• Task instructions:
Update the data from the line with "Estates (590, 947)" to the line with "In order to click on legal" by changing "word" to "term", and leave everything else in those lines unchanged.

• Data to use:
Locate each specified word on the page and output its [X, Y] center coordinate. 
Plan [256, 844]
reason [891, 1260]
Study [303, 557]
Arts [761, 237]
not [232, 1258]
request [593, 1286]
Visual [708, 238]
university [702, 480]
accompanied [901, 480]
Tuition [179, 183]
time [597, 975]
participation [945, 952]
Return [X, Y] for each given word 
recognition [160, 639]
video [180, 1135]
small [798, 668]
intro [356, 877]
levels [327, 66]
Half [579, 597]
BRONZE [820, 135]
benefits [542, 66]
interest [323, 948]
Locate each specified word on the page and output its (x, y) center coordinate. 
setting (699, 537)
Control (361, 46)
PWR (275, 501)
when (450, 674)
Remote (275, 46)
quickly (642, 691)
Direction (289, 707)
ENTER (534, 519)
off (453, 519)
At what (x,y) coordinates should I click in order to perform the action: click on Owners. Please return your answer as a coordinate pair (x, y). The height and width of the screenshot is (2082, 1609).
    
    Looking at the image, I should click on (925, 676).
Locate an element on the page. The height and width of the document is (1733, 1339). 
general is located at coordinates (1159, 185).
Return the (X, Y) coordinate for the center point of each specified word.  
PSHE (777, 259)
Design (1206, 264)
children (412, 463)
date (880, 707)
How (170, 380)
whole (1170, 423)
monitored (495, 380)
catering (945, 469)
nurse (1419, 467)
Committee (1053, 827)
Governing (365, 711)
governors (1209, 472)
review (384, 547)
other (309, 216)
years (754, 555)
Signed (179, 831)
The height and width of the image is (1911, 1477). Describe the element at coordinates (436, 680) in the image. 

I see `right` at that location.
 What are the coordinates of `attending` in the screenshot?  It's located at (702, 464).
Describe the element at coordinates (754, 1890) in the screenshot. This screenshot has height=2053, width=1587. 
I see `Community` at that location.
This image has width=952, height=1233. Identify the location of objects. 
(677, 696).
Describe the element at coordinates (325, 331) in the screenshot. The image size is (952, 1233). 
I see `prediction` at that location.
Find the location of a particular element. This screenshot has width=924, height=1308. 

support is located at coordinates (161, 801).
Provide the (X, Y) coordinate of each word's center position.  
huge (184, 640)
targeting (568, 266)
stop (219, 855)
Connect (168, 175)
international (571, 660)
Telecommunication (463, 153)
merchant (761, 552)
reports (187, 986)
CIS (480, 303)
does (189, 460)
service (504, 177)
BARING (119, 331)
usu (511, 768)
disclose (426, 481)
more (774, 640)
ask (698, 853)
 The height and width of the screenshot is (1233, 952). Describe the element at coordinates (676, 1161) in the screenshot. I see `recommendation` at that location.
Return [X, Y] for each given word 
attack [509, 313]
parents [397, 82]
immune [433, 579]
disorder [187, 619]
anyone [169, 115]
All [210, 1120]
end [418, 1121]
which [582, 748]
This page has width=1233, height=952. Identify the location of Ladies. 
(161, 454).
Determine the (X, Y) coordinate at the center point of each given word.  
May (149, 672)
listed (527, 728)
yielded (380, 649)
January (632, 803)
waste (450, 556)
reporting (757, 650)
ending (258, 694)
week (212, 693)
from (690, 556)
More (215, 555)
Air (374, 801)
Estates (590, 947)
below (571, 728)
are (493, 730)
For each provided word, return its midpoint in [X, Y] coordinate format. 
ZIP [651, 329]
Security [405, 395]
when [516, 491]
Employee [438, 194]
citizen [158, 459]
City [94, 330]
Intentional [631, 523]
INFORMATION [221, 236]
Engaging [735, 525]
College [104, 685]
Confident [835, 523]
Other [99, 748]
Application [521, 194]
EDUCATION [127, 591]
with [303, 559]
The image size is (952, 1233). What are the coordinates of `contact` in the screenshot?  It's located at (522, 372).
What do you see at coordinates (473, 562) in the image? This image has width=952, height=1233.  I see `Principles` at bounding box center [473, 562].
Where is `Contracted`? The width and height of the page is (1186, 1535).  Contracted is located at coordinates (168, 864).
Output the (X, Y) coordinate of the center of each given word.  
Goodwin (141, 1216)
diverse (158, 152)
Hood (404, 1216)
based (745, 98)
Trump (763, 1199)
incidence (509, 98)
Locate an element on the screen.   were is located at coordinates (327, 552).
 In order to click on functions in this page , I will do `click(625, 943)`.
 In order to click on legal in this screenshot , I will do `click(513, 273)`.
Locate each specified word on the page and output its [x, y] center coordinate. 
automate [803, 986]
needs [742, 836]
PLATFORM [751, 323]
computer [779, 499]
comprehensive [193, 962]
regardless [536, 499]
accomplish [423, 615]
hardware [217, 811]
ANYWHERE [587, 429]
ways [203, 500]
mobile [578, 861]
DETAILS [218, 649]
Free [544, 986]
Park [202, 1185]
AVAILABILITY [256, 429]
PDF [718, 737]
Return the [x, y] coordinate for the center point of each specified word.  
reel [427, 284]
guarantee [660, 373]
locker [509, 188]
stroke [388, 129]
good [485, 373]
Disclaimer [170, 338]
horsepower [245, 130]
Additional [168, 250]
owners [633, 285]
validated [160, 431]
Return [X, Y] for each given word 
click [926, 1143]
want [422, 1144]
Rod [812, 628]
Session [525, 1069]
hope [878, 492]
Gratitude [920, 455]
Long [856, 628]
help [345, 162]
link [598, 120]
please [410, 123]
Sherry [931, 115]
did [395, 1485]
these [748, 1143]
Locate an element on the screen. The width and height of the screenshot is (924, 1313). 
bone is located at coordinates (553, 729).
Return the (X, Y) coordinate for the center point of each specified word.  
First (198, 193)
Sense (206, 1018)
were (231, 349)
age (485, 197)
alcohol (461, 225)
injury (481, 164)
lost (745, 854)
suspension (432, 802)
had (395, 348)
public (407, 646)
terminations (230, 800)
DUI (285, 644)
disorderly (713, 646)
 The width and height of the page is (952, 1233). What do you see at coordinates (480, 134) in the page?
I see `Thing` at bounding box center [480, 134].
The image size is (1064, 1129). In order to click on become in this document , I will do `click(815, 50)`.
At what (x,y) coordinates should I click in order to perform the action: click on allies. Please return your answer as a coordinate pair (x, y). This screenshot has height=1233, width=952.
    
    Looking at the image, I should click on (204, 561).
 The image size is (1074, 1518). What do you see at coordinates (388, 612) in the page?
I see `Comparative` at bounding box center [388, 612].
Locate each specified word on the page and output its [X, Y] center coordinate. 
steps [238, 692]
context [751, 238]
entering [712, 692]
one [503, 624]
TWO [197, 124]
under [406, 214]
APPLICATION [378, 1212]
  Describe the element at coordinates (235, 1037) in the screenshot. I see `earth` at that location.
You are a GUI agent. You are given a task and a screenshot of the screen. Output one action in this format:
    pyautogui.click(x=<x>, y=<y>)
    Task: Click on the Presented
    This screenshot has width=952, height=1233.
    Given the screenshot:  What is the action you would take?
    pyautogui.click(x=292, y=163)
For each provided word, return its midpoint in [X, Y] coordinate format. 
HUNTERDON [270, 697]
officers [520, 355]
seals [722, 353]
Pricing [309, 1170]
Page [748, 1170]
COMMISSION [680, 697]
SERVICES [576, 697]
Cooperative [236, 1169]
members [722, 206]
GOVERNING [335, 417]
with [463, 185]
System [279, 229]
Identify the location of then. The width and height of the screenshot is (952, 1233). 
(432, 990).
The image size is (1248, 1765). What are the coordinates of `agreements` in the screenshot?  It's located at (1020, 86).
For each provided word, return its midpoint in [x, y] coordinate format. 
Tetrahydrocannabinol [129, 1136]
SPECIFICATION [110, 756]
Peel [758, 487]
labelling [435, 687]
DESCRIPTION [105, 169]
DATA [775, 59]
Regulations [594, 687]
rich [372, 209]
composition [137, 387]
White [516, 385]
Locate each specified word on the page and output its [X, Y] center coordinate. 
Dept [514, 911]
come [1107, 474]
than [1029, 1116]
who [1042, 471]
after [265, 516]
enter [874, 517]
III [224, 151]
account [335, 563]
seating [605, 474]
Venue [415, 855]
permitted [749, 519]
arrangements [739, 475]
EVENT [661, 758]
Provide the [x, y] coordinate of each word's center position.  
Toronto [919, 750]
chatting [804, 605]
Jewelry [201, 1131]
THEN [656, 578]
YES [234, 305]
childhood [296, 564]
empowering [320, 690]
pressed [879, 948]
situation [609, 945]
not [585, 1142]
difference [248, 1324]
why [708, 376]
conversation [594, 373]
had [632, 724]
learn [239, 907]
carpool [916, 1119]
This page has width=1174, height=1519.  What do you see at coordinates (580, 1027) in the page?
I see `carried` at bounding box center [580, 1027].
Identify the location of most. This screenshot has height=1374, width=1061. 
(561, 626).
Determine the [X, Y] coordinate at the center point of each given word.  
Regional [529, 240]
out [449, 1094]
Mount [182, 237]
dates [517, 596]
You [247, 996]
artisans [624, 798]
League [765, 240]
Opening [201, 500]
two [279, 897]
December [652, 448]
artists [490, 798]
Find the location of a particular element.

• Answer to this task:
Estates (590, 947)
below (571, 728)
are (493, 730)
For each provided term, return its midpoint in [X, Y] coordinate format. 
ZIP [651, 329]
Security [405, 395]
when [516, 491]
Employee [438, 194]
citizen [158, 459]
City [94, 330]
Intentional [631, 523]
INFORMATION [221, 236]
Engaging [735, 525]
College [104, 685]
Confident [835, 523]
Other [99, 748]
Application [521, 194]
EDUCATION [127, 591]
with [303, 559]
The image size is (952, 1233). What are the coordinates of `contact` in the screenshot?  It's located at (522, 372).
What do you see at coordinates (473, 562) in the image? This image has width=952, height=1233.  I see `Principles` at bounding box center [473, 562].
Where is `Contracted`? The width and height of the page is (1186, 1535).  Contracted is located at coordinates (168, 864).
Output the (X, Y) coordinate of the center of each given term.  
Goodwin (141, 1216)
diverse (158, 152)
Hood (404, 1216)
based (745, 98)
Trump (763, 1199)
incidence (509, 98)
Locate an element on the screen.   were is located at coordinates (327, 552).
 In order to click on functions in this page , I will do `click(625, 943)`.
 In order to click on legal in this screenshot , I will do `click(513, 273)`.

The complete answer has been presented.